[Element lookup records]
>> Begin
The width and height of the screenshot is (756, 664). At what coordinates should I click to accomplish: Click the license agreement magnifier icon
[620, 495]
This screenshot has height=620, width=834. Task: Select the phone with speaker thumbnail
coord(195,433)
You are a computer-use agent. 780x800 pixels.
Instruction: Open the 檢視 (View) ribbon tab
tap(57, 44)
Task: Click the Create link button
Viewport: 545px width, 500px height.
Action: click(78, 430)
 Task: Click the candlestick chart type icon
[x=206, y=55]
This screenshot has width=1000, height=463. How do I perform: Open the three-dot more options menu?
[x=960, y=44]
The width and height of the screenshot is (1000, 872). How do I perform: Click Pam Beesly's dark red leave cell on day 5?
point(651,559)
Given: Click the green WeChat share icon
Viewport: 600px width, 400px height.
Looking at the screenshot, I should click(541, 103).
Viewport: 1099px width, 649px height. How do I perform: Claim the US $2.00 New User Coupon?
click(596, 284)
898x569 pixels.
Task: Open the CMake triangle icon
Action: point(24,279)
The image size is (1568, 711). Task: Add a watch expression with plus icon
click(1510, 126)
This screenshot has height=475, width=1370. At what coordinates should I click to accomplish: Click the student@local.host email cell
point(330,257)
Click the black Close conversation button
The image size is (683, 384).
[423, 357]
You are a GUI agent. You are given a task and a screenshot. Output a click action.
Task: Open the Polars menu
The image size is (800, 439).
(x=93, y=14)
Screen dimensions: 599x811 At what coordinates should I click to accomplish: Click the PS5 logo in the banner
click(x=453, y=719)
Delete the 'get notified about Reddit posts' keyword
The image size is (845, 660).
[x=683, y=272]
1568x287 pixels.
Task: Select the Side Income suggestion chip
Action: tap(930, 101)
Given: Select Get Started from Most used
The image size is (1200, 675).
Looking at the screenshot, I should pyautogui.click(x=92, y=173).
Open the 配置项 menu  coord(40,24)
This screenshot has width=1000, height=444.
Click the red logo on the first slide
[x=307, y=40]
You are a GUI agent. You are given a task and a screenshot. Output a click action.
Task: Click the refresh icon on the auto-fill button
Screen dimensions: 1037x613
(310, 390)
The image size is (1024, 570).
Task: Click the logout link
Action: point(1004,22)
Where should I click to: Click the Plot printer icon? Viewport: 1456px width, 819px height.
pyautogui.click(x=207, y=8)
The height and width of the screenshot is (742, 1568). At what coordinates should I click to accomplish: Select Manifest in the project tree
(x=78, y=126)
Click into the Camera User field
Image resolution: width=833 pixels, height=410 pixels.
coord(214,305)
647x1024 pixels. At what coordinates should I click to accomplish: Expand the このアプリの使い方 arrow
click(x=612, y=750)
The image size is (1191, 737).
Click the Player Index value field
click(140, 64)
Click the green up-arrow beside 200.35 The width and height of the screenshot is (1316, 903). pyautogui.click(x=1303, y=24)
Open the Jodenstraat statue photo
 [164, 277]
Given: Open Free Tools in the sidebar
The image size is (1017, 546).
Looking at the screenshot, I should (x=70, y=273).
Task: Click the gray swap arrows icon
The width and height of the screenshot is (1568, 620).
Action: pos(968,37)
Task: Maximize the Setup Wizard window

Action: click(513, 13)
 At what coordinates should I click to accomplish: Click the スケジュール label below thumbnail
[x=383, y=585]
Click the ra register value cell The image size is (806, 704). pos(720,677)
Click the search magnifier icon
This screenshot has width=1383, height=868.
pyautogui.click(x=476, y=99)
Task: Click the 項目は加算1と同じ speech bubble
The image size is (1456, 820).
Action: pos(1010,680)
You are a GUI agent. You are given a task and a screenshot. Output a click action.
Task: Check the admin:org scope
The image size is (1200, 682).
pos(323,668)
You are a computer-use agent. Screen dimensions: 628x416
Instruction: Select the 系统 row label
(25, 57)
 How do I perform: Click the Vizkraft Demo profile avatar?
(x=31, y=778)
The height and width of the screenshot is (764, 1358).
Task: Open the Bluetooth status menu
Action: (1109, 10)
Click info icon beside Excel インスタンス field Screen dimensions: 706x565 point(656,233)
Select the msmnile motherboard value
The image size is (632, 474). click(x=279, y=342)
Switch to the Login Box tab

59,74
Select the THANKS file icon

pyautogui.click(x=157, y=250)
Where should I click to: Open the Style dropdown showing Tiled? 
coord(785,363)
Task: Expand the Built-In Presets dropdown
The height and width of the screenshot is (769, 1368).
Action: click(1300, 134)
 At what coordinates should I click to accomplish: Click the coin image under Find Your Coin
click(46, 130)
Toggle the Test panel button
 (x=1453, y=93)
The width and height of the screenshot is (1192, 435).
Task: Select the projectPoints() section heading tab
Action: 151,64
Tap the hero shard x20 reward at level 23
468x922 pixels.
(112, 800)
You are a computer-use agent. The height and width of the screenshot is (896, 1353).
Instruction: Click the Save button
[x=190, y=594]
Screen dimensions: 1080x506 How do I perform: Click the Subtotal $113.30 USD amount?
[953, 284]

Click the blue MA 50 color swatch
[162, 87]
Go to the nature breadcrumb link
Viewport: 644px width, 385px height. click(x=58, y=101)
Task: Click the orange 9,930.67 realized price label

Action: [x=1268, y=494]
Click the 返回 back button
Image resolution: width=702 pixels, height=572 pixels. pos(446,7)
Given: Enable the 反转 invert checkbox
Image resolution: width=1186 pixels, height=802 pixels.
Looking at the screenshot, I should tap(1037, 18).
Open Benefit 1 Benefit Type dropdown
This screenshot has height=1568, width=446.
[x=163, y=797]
>> End
— Work to be completed —
Tally the lines in the records above that contain the string "beside", and give only that number.

— Solution for this problem —
2